▶ _Working data_:
*****

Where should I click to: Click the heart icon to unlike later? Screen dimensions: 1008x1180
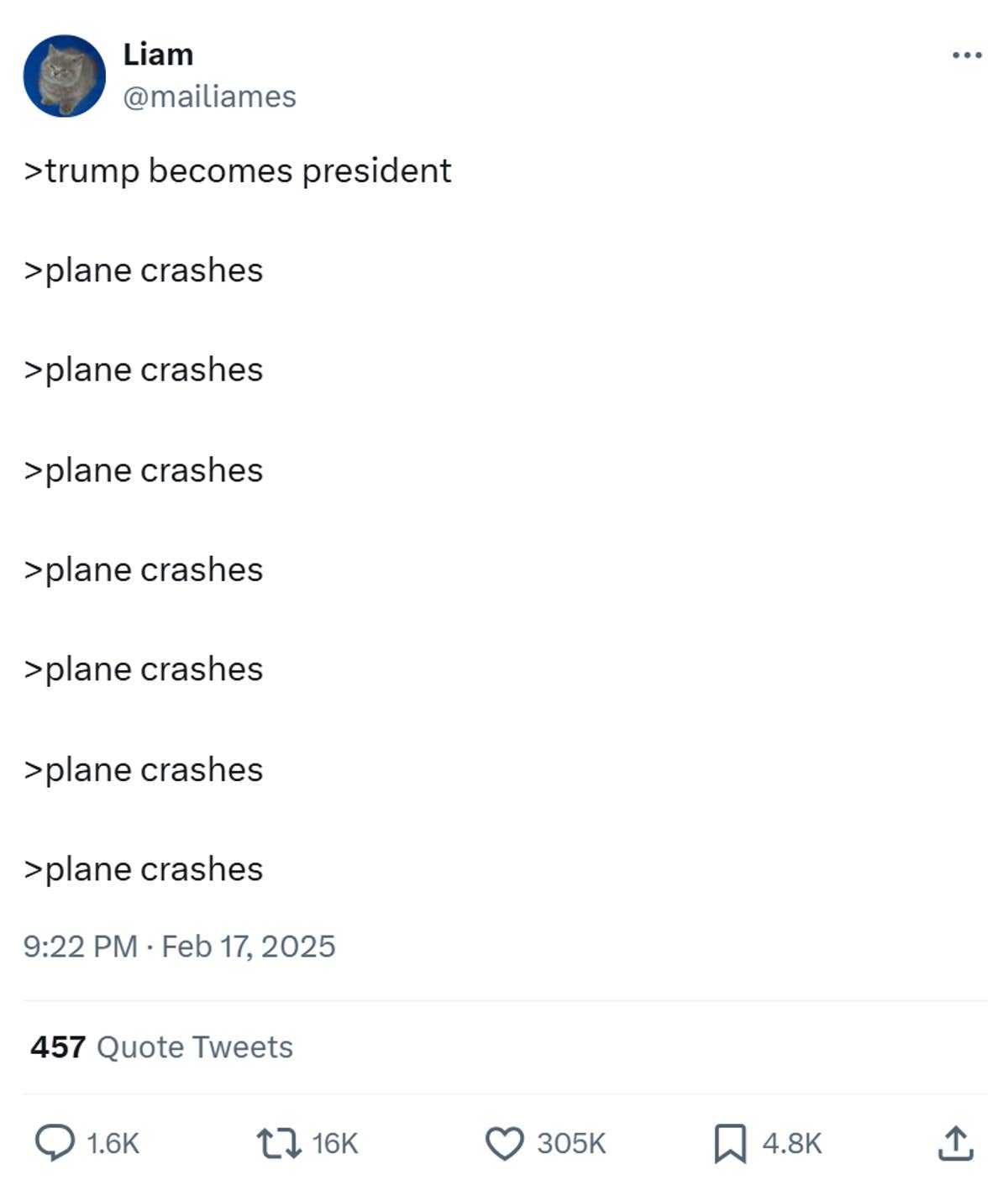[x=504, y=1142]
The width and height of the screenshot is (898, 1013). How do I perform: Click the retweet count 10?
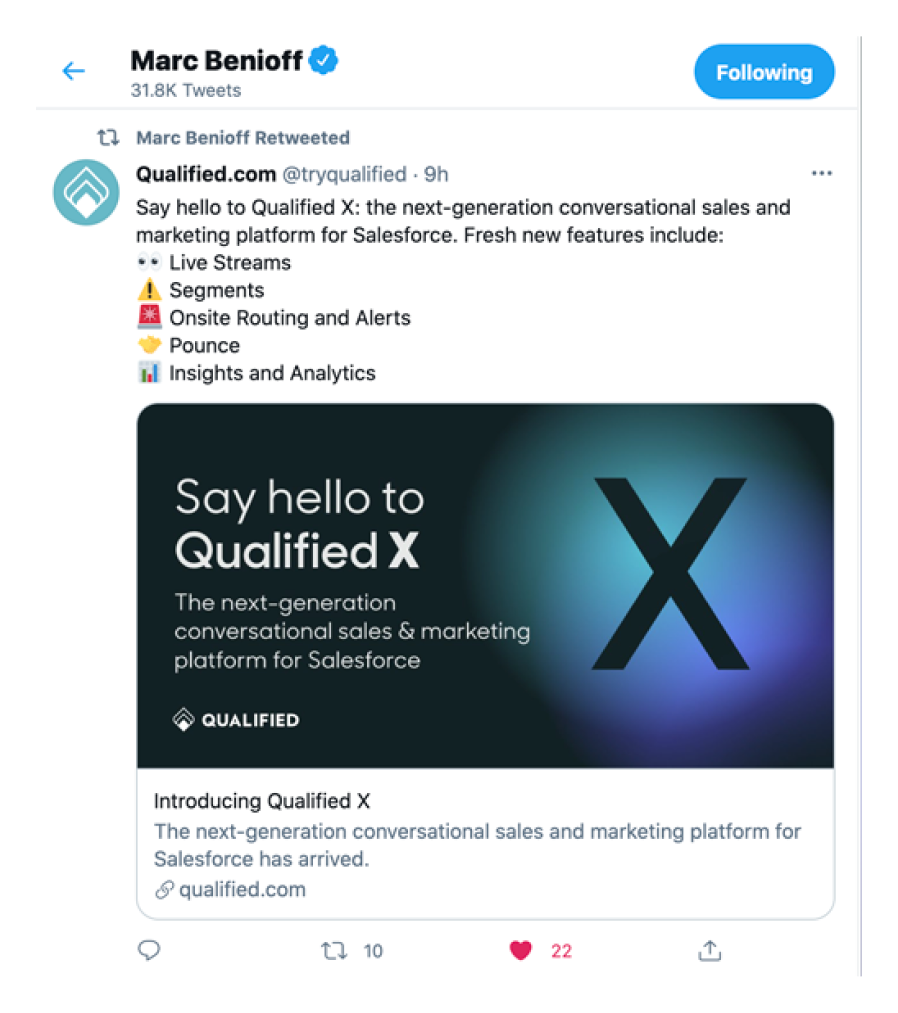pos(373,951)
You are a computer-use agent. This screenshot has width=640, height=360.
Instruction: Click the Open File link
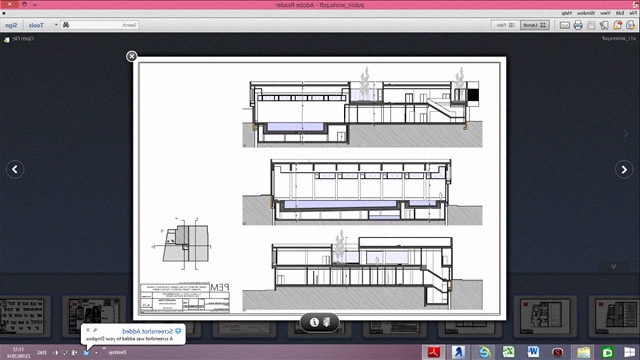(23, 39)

*****

▶ _Work instructions_:
Without including any picture, retype the entries exactly.

▶ _The answer_:
Where should I click to: Click the heart icon to unlike later? Screen dimensions: 1008x1180
[x=504, y=1142]
The width and height of the screenshot is (898, 1013). How do I perform: Click the retweet count 10?
pos(373,951)
You are a computer-use agent. This screenshot has width=640, height=360.
Instruction: Click the Open File link
(23, 39)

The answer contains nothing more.